3) Análise do Projeto de Lei 4330/04 – Um breve histórico 

 

Em 1998 o Poder Executivo apresentou o Projeto de Lei (PL) 4302 que tratava do trabalho temporário e da prestação de serviços e teve como relator o Deputado Sandro Mabel. O projeto visava legalizar a locação da mão de obra, de qualquer natureza, por prazo indeterminado, pois ampliaria o prazo de 90 dias previsto na lei para 180 dias, que poderia ser prorrogado mediante acordo ou convenção coletiva de trabalho. Mencionado projeto fortaleceria a terceirização, pois permitiria esse tipo de contrato em qualquer atividade, fim ou meio, o “sonho das empresas”.

O projeto foi retirado pelo governo Lula em 2003 através da mensagem n.389/2003, depois de forte pressão e reação dos sindicatos e dos movimentos sociais.

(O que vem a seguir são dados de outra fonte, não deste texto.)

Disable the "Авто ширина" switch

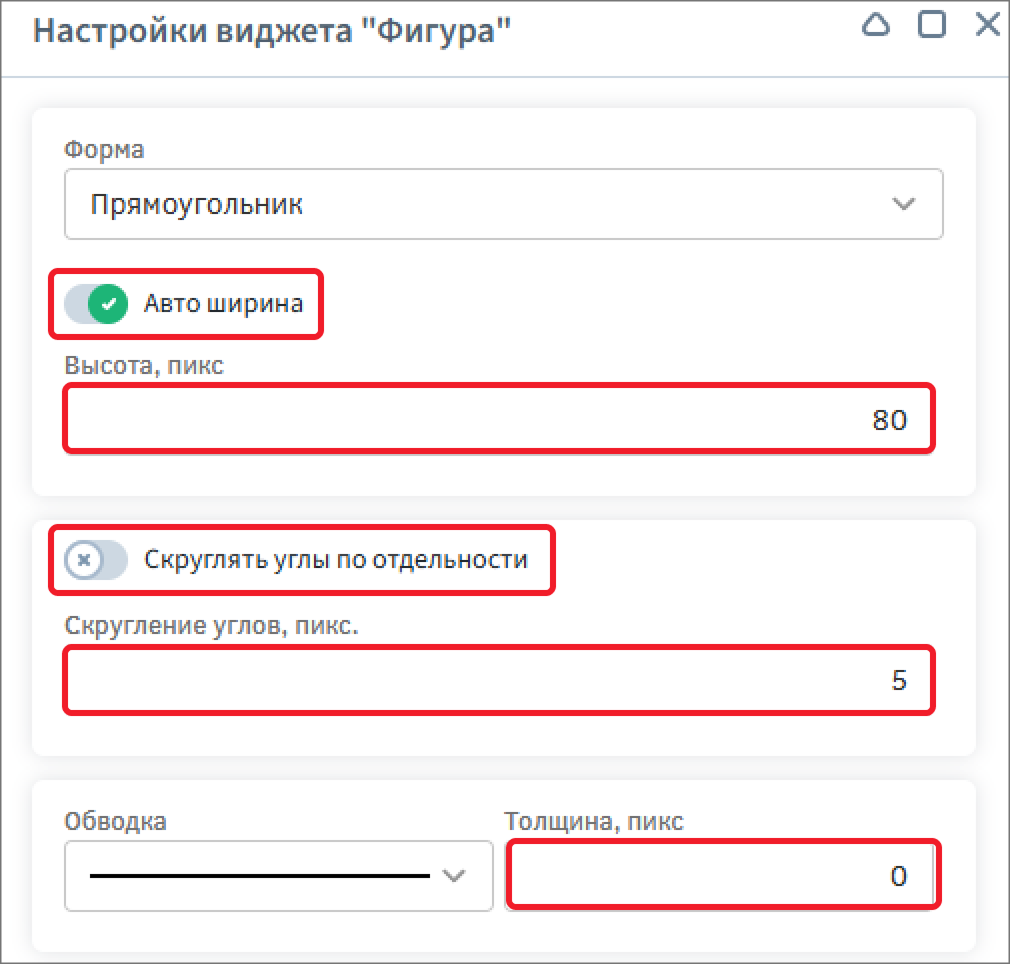(97, 304)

Em 2004 Sandro Mabel apresentou o PL 4330, excluindo dispositivos que tratavam do trabalho temporário e focalizando na prestação de serviços terceirizados. O projeto, desde a sua origem, transforma a relação de emprego em relação comercial, isenta os empregadores de qualquer responsabilidade para com os direitos dos trabalhadores e derruba uma das poucas proteções impostas à terceirização, que é a Súmula 331 do TST, que impede a terceirização da atividade-fim da empresa. Admite a possibilidade de quarteirização e impõe barreiras a qualquer possibilidade de caracterização de vínculo empregatício com as empresas contratantes, anistia as empresas de qualquer responsabilidade por terceirizações irregulares anteriores à lei, institucionalizando e legitimando a precarização do trabalho e os graves problemas por ela gerados.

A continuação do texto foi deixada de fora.